**INSTRUCTIONS TO FOLLOW**
Beginning with the line that has "This screenshot has width=642, height=707." and ending with the line that has "You are a GUI", retype the entries below exactly, except for the pictures.

(RECORDED DATA Opens)

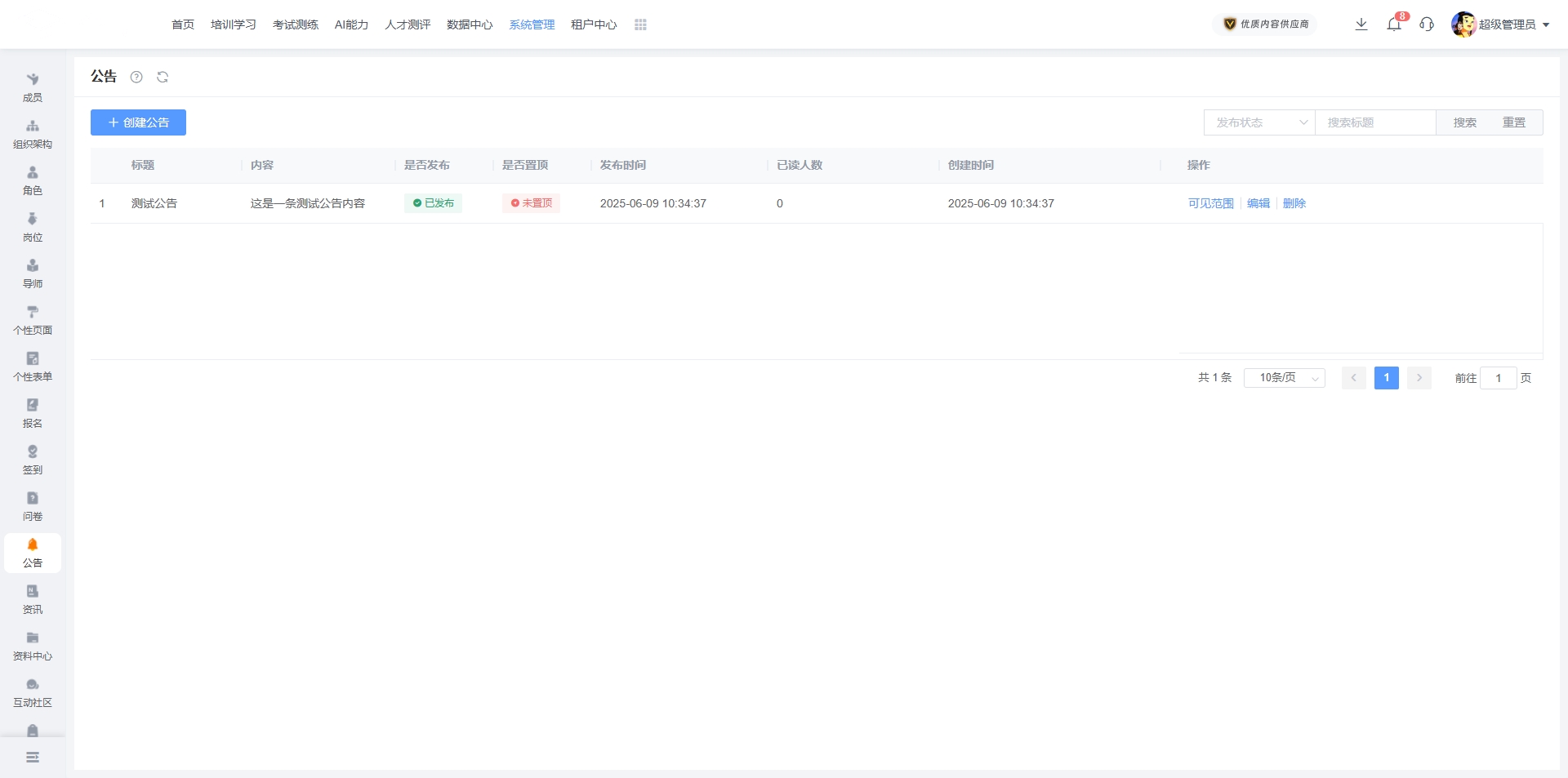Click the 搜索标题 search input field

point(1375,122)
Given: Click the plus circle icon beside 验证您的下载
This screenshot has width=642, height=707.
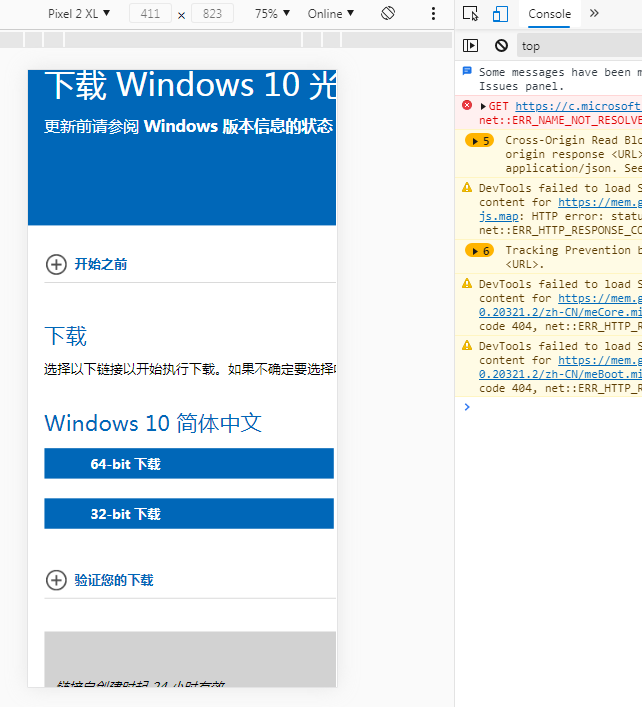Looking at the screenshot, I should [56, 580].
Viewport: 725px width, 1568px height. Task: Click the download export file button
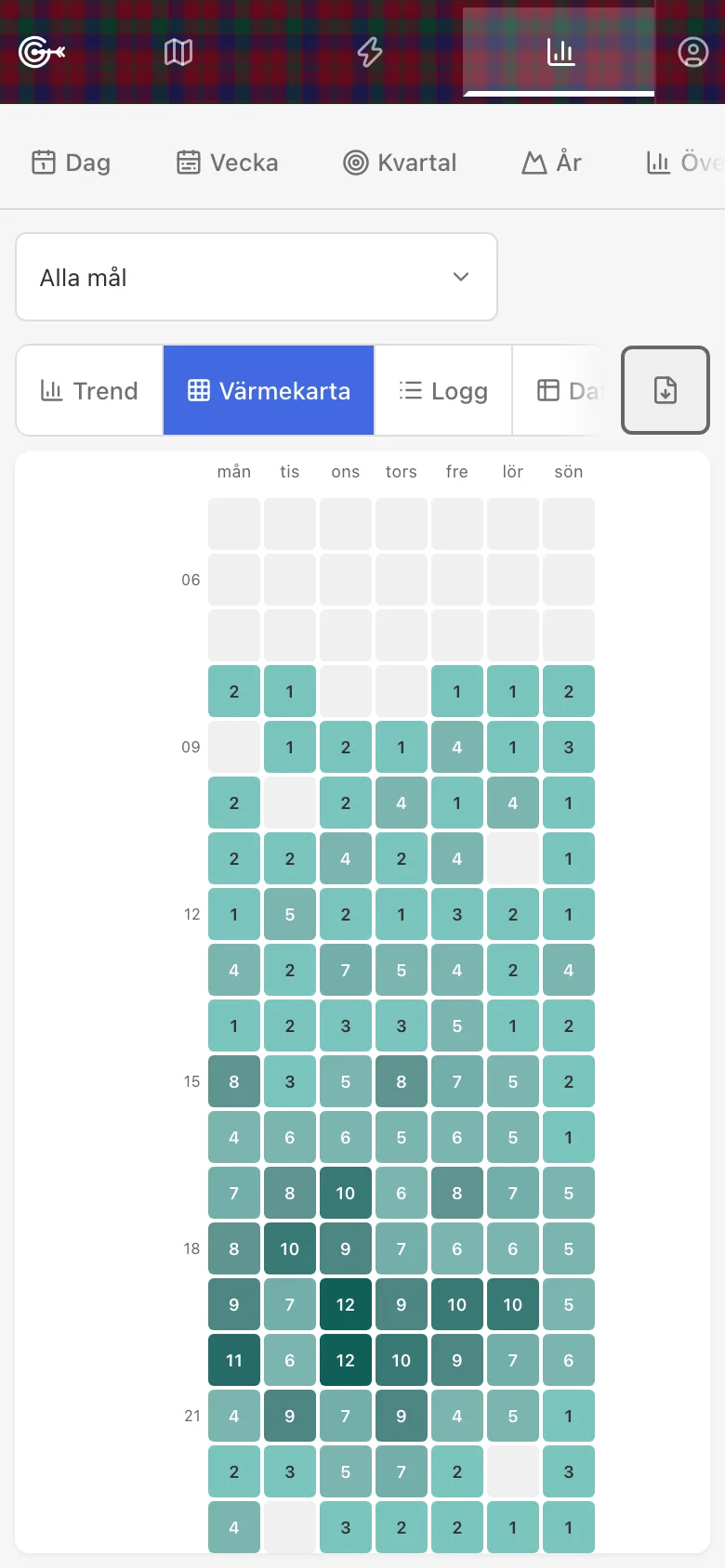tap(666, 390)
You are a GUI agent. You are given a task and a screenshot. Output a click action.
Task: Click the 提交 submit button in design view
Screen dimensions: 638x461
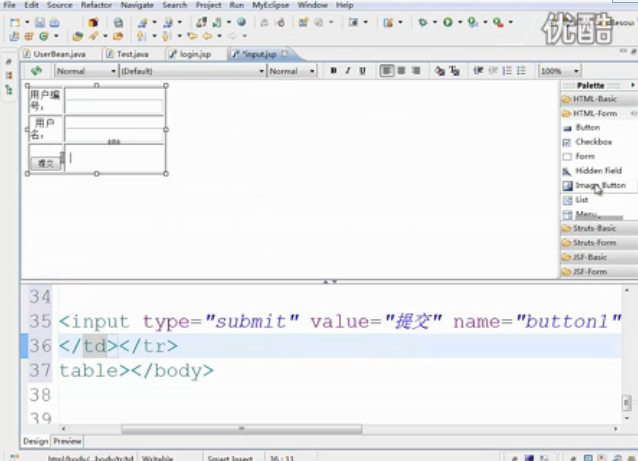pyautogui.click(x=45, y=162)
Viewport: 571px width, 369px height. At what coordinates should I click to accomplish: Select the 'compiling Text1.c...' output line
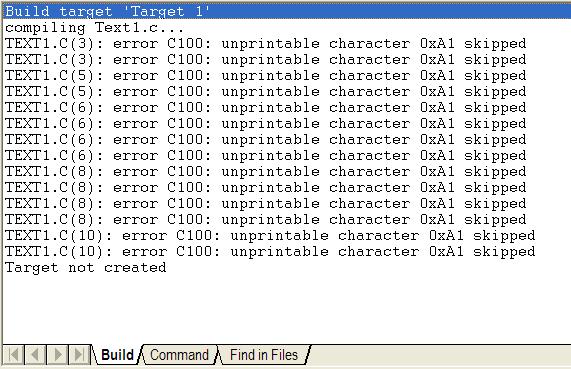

(RECORDED DATA Closes)

**REPLY**
This screenshot has width=642, height=707.
Looking at the screenshot, I should [56, 580].
Viewport: 725px width, 1568px height. Task: Click the download export file button
tap(666, 390)
You are a GUI agent. You are given a task and a screenshot. Output a click action.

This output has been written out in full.